Trilha Sonora para um Golpe de Estado | 2024
Uma cortina de fumaça musical que mascara intenções, mas não cala a enorme força combativa do jazz
Sob os graves sopros de saxofone e as insistentes e frenéticas notas de Jazz, o documentário Trilha Sonora para um Golpe de Estado, dirigido pelo cineasta belga Johan Grimonprez e indicado ao Oscar 2025 de Melhor Documentário, trata de elucidar a conexão escusa dos grandes artistas americanos de jazz, ritmo nascido em Nova Orleans, nos Estados Unidos, enviados ao Congo durante o período colonial belga, com ocultos interesses políticos e financeiros. Isso em um período de luta pela descolonização, revirando as tensões da Guerra Fria, o que levou os músicos Abbey Lincoln e Max Roach a invadirem o Conselho de Segurança da ONU em protesto contra o assassinato de Patrice Lumumba — político que liderou a independência da República Democrática do Congo.
O filme tem uma abordagem não linear, mas também traça uma timeline que mostra a perseguição política à Lumumba a partir da conquista da independência Congolesa. O Congo era uma fonte vital de recursos minerais, incluindo o urânio, matéria-prima cobiçada pelos rivais mundiais, Estados Unidos e União Soviética, que buscavam acesso a fontes do metal, crucial para andamento do Projeto Manhattan, programa estadunidense que desenvolveu as primeiras bombas atômicas, que atingiram Hiroshima e Nagasaki.
Nesse cenário, o diretor mostra como a música se tornou ferramenta estratégica, colocando nomes como o de Louis Armstrong como bode expiatório de um sujo esquema político e exploratório, além de outros artistas populares serem guiados a realizar concertos que serviam como “cortina de fumaça” para o golpe de estado da CIA no país africano.
Com um cuidado na edição que parece propositalmente inspirada nos métodos da escola soviética de montagem, Trilha Sonora para um Golpe de Estado coloca muitas questões em perspectiva, nos fazendo refletir sobre imagens de arquivo que expõem inflamadas discussões políticas, como as da luta de países africanos por inclusão na ONU, com imagens da explosão da bomba atômica, assim como faz recortes que chamam atenção para o que se fazia artisticamente na época, a influência do MoMA (Museum of Modern Art) na reflexão política, a arte de Magritte com o surrealismo belga e seus chapéus que remetem à capacetes de Guerra.

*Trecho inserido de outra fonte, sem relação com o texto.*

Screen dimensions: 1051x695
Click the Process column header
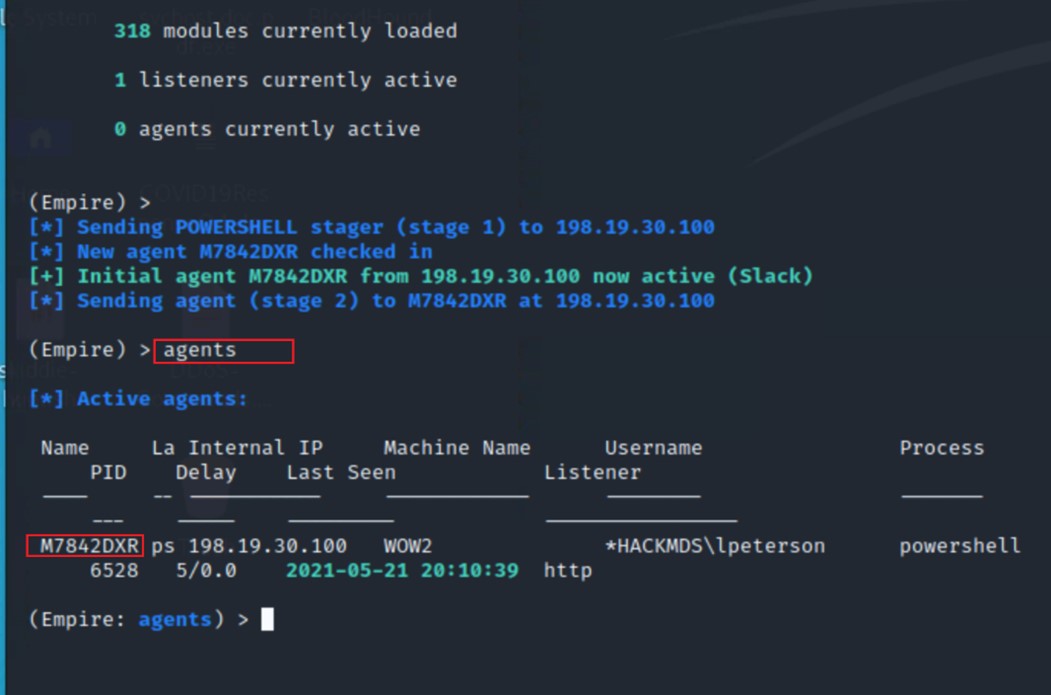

Como um artista que gostava de provocar, mostrando que o mundo nem sempre é o que parece ser, Magritte serve para ilustrar como se tornou desconfortável a posição dos músicos de jazz, todos afro descendentes, após suas passagens pela África durante aquele período. Sob intenções camufladas, quase invisíveis. “Quando um peixe chora na água, é possível ver?”
A obra traz depoimentos de grandes nomes como Malcolm X, Nina Simone, Thelonious Monk, John Coltrane e Louis Armstrong. “Usamos a música como uma arma contra a desumanidade do homem contra o homem”. Enquanto os artistas cantavam a dor da discriminação racial, da humilhação e do aprisionamento de países colonizadores, como a Bélgica foi para o Congo, as movimentações em direção à independência, e ao consequente golpe, vinham aos poucos.
Ainda entorpecendo a tela com muito jazz, Trilha Sonora para um Golpe de Estado termina nos atravessando com os berros de Abbey Lincoln, especialmente inseridos na montagem (um dos pontos mais brilhantes e incômodos do filme) como ferramenta narrativa e emocional, usando o clássico efeito kuleshov para criar significados mais profundos, tornando aguda a percepção do sofrimento causado pelo assassinato de Lumumba, das letras inspiradas de Armstrong (“What Did I Do To Be So Black And Blue?”), das notas inquietas de Coltrane, que comemoram conquistas e choram as dores de tanta gente, dos sérios depoimentos e da potente voz de Nina Simone.